> **Текстовый фрагмент**:
↓

Только в творчестве живая жизнь, а не в размышлениях над ней. «Я», — говоришь ты и гордишься этим словом, — восклицает Ницше.
— Твое тело и его великий разум… не говорят «я», но делают «я».
Можно ли говорить «Учение Ницше о личности», минуя личность самого Ницше? Все учение и весь блеск переживаний ему нужен, чтобы создать себя в нужном и ценном образе. Этот образ в себе предощущает он как новое имя. К нему применимы слова Апокалипсиса: «Побеждающему дам вкушать сокровенную манну; и дам ему белый камень и на нем написанное новое имя, которого никто не знает, кроме того, кто получает» (Иоанн). Пересоздать небо и землю по образу и подобию нового имени — вот что хотел Ницше. Это значит: изменить в себе формы восприятия земли и неба: «И будет новая земля и новое небо». Тут слова его звучат как гремящие трубы ангелов, возвещающих в «Откровении» гибель старых времен, пространств и небес. Но гибель старых богов и ветхого человека возвещает Ницше. «Дальше идти некуда» — вот что говорит он.

↑

> **Перечень строк**:
↓

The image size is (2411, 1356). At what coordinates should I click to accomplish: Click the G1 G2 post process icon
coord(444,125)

↑
↓

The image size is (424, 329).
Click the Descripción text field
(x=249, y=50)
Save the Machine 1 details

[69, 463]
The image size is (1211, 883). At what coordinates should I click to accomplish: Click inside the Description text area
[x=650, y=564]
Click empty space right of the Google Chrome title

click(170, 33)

↑
↓

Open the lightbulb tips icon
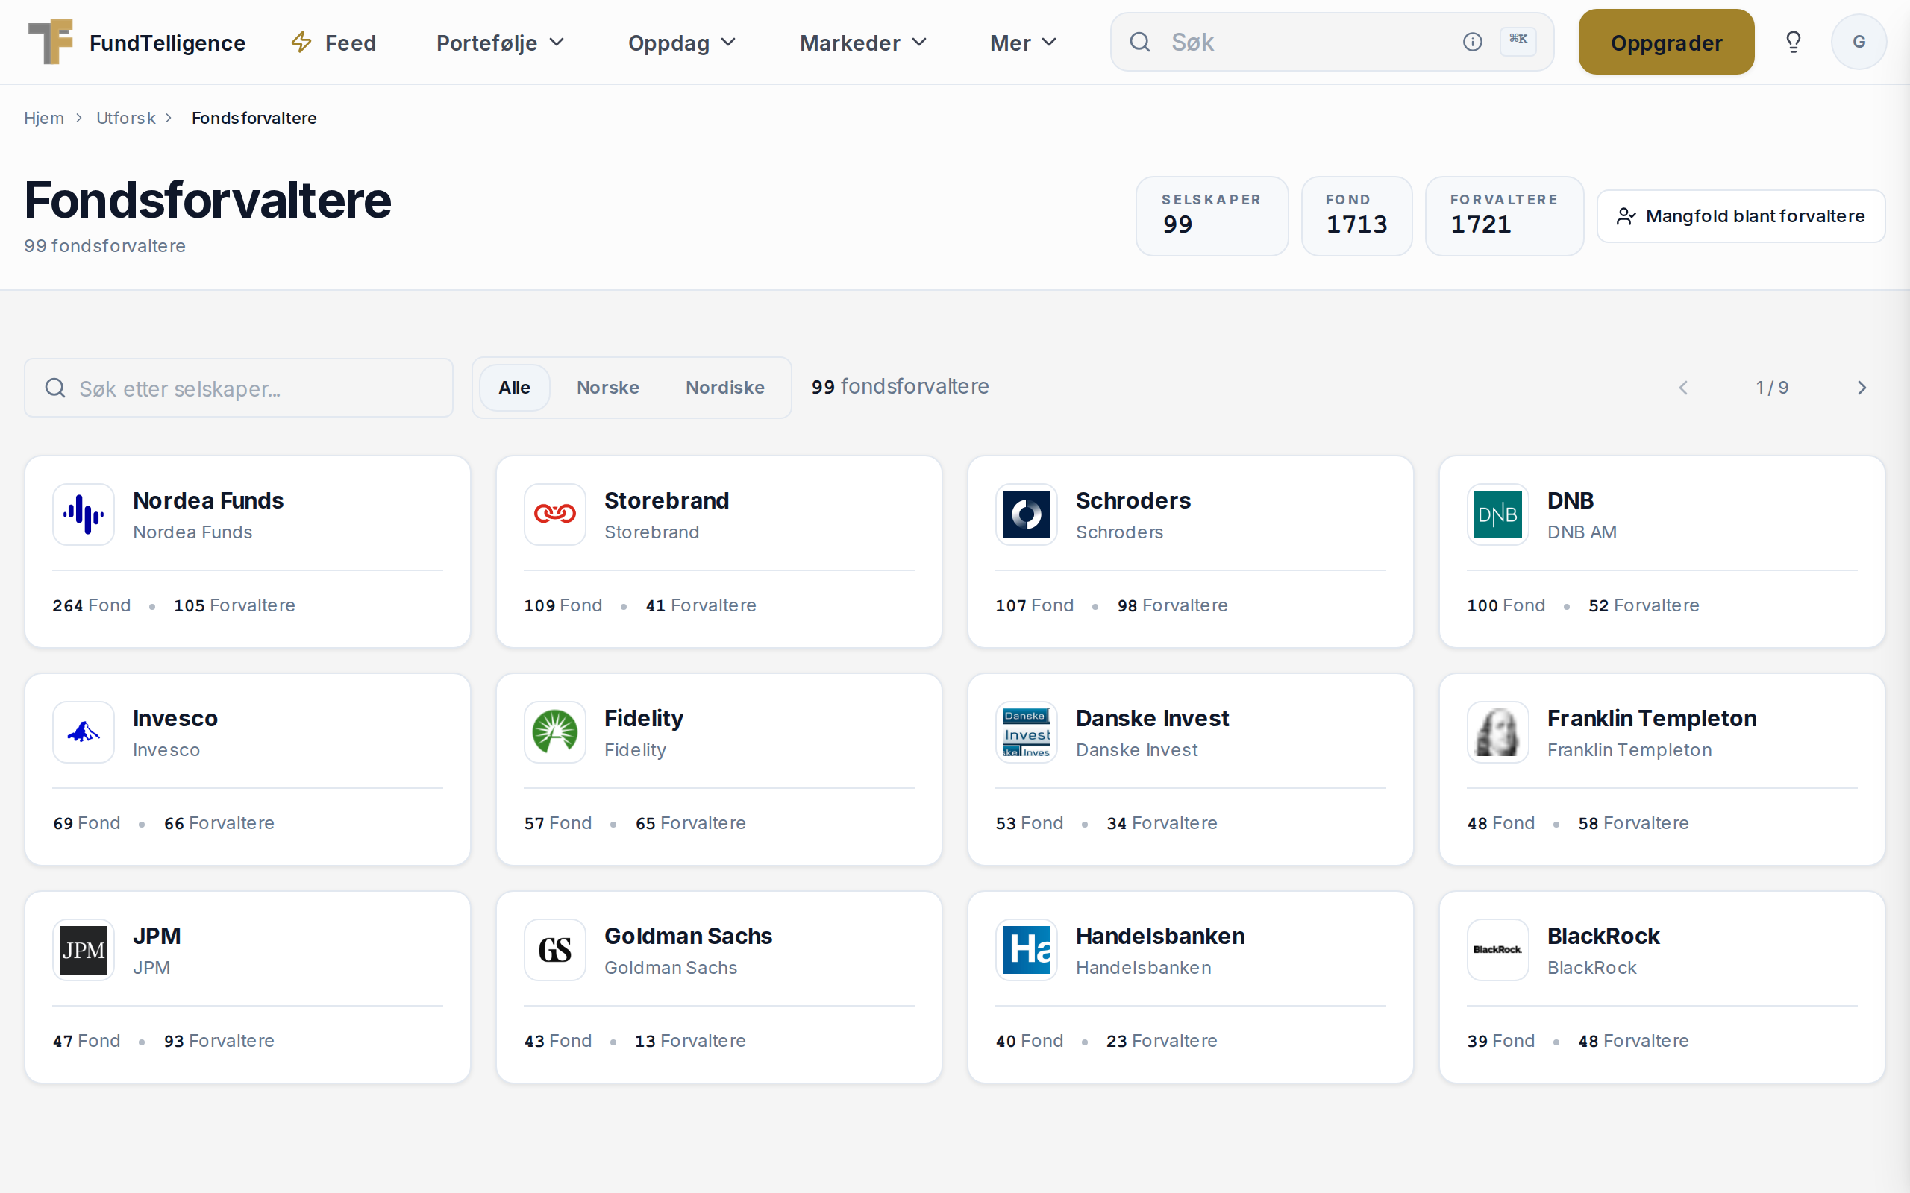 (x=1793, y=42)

↑

> **Ваши задания**:
1. Сократите абзац фрагмента о Ницше, который начинается словами «Можно ли говорить», и сохраните его основные факты.
2. Перепечатайте из фрагмента о Ницше отрывок между словами «Можно ли говорить» и «что говорит он.» включительно.

> **Полученные ответы**:
1. Учение Ницше о личности нельзя рассматривать в отрыве от личности самого Ницше. Учение и переживания нужны ему, чтобы создать себя в ценном образе, который он предощущает как новое имя. К нему подходят слова Апокалипсиса о белом камне с новым именем. Ницше хотел пересоздать небо и землю по образу этого имени, то есть изменить в себе формы их восприятия. Его слова звучат как трубы ангелов, возвещающих гибель старых времен, пространств и небес. Но сам он возвещает гибель старых богов и ветхого человека и говорит: «Дальше идти некуда».

2.
Можно ли говорить «Учение Ницше о личности», минуя личность самого Ницше? Все учение и весь блеск переживаний ему нужен, чтобы создать себя в нужном и ценном образе. Этот образ в себе предощущает он как новое имя. К нему применимы слова Апокалипсиса: «Побеждающему дам вкушать сокровенную манну; и дам ему белый камень и на нем написанное новое имя, которого никто не знает, кроме того, кто получает» (Иоанн). Пересоздать небо и землю по образу и подобию нового имени — вот что хотел Ницше. Это значит: изменить в себе формы восприятия земли и неба: «И будет новая земля и новое небо». Тут слова его звучат как гремящие трубы ангелов, возвещающих в «Откровении» гибель старых времен, пространств и небес. Но гибель старых богов и ветхого человека возвещает Ницше. «Дальше идти некуда» — вот что говорит он.